World shares also rose on Monday after hitting a record high last week as relatively dovish central bank messages and strong U.S. labour data on Friday added to optimism generated by a healthy earnings season on both sides of the Atlantic.
But a tight U.S. labour market and the dislocation in global supply chains could result in a high reading for consumer prices on Wednesday. Strong inflation likely would rekindle talk of Federal Reserve raising interest rates earlier than expected.
“Although Chair Powell maintains the Fed can be patient with regards to rate hikes, with measures of underlying inflation and wages intensifying and broadening, the clock is ticking on how long the it can hold that line,” ANZ analysts said in a note.
U.S. Treasury yields dipped after Randal Quarles, who served as the U.S. Federal Reserve’s vice chair for supervision and most powerful bank regulator until last month, announced Monday he will step down as a bank governor at year’s end.
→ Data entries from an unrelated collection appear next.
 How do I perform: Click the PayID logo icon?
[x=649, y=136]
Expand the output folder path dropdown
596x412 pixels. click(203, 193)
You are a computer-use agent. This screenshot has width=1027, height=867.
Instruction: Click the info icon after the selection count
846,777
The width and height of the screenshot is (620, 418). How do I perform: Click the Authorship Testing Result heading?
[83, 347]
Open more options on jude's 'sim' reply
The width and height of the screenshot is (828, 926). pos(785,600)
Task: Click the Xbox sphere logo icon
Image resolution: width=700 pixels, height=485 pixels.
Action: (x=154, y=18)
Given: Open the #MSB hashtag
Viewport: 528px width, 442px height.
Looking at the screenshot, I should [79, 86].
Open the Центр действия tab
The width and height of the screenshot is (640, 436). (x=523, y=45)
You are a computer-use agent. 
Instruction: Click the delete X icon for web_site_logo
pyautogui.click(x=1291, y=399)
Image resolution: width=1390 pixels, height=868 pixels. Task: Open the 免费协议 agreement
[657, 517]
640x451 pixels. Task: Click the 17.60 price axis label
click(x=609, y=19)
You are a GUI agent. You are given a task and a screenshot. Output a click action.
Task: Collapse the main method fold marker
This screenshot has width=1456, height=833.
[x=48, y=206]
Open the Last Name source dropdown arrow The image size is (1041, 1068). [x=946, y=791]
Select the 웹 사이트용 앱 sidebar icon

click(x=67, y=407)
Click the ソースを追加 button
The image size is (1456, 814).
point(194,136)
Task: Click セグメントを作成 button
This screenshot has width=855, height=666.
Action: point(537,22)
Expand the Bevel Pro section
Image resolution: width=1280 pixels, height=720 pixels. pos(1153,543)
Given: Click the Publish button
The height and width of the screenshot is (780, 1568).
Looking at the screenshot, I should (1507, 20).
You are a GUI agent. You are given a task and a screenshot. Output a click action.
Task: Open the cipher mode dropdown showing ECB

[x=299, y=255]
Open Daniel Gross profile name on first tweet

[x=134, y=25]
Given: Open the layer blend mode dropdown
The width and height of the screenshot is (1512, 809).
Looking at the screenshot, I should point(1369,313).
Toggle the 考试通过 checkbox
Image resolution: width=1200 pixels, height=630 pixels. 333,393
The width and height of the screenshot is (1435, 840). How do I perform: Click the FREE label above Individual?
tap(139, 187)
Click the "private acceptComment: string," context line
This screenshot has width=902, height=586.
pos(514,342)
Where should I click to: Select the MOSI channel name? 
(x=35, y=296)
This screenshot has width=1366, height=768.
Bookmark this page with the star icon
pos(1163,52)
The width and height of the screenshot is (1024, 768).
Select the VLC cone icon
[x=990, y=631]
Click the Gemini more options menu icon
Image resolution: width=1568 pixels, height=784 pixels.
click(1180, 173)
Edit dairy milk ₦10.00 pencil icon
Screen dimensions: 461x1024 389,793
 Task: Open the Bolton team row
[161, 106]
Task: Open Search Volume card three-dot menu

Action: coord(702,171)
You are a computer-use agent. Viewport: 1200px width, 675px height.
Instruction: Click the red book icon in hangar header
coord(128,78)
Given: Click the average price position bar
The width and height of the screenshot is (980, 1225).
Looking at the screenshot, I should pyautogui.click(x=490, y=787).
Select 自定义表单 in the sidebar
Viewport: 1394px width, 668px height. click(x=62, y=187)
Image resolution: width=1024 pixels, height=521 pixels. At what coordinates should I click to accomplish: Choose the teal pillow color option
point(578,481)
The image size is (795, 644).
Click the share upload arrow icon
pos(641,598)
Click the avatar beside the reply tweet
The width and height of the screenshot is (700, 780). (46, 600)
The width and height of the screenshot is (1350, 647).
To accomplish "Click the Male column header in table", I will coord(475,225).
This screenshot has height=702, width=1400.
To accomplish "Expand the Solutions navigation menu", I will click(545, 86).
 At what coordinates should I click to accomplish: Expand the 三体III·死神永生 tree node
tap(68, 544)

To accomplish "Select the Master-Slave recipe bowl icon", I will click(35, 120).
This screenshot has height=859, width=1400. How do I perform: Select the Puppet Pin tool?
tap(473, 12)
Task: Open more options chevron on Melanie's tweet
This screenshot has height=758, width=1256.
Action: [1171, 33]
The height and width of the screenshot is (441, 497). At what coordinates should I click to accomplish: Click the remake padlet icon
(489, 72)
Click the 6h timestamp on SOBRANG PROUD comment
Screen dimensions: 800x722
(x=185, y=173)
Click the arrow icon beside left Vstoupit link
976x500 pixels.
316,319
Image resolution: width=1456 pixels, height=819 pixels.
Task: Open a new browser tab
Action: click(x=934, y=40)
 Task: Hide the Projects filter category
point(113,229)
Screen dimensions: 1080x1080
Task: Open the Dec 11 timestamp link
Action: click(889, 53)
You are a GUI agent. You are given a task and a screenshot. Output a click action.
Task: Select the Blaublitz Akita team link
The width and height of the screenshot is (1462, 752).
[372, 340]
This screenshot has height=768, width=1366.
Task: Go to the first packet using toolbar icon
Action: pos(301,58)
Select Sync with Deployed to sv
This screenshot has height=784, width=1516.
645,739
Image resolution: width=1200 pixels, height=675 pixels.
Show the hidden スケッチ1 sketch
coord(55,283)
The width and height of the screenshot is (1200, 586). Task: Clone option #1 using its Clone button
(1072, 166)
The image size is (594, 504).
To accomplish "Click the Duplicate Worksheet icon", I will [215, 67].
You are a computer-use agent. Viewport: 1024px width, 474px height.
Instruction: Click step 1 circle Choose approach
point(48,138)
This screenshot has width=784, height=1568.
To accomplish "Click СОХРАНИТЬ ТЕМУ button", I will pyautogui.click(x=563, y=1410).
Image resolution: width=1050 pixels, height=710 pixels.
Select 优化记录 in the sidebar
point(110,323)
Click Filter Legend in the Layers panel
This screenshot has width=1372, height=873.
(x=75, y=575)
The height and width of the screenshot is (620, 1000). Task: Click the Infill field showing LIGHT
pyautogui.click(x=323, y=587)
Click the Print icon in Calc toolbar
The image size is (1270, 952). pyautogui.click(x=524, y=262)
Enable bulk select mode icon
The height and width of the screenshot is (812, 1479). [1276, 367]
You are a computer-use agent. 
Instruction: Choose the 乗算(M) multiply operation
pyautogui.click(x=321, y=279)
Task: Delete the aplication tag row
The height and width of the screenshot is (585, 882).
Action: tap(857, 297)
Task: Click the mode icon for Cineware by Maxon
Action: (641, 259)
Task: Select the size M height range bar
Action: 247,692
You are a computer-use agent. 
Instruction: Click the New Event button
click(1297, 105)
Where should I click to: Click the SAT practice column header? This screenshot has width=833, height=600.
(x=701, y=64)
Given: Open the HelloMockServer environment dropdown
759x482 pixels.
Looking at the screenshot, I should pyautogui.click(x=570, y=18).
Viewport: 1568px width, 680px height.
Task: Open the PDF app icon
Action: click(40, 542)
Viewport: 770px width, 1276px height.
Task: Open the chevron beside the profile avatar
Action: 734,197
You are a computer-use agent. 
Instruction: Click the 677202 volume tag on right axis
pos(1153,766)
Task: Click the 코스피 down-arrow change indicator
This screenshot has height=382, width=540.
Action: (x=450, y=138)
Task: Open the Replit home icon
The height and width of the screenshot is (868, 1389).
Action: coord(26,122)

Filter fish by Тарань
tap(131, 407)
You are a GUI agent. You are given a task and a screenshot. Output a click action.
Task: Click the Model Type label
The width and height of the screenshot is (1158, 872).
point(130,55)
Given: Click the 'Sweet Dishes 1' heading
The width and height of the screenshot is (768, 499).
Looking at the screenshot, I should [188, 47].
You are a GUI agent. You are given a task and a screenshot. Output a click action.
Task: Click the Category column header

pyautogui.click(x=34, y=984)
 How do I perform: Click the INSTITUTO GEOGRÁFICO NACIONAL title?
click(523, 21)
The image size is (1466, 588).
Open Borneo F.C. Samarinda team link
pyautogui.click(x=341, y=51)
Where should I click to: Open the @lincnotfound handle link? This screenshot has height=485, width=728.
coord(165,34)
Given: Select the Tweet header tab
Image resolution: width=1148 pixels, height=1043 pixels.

The yield on benchmark 10-year Treasury notes touched 1.4741% compared with its U.S. close of 1.497% on Monday. The two-year yield fell to 0.4148% compared with a U.S. close of 0.449%.
The dollar index, which tracks the greenback against a basket of six currencies, was down at 93.919.
Oil prices remained steady as the passage of the U.S. infrastructure bill and China’s export growth supported the outlook for energy demand.
Saudi Arabia’s state-owned producer Aramco also raised the official selling price for its crude.
U.S. crude dipped less than 0.1% to $81.86 a barrel. Brent crude stood at $83.31 per barrel.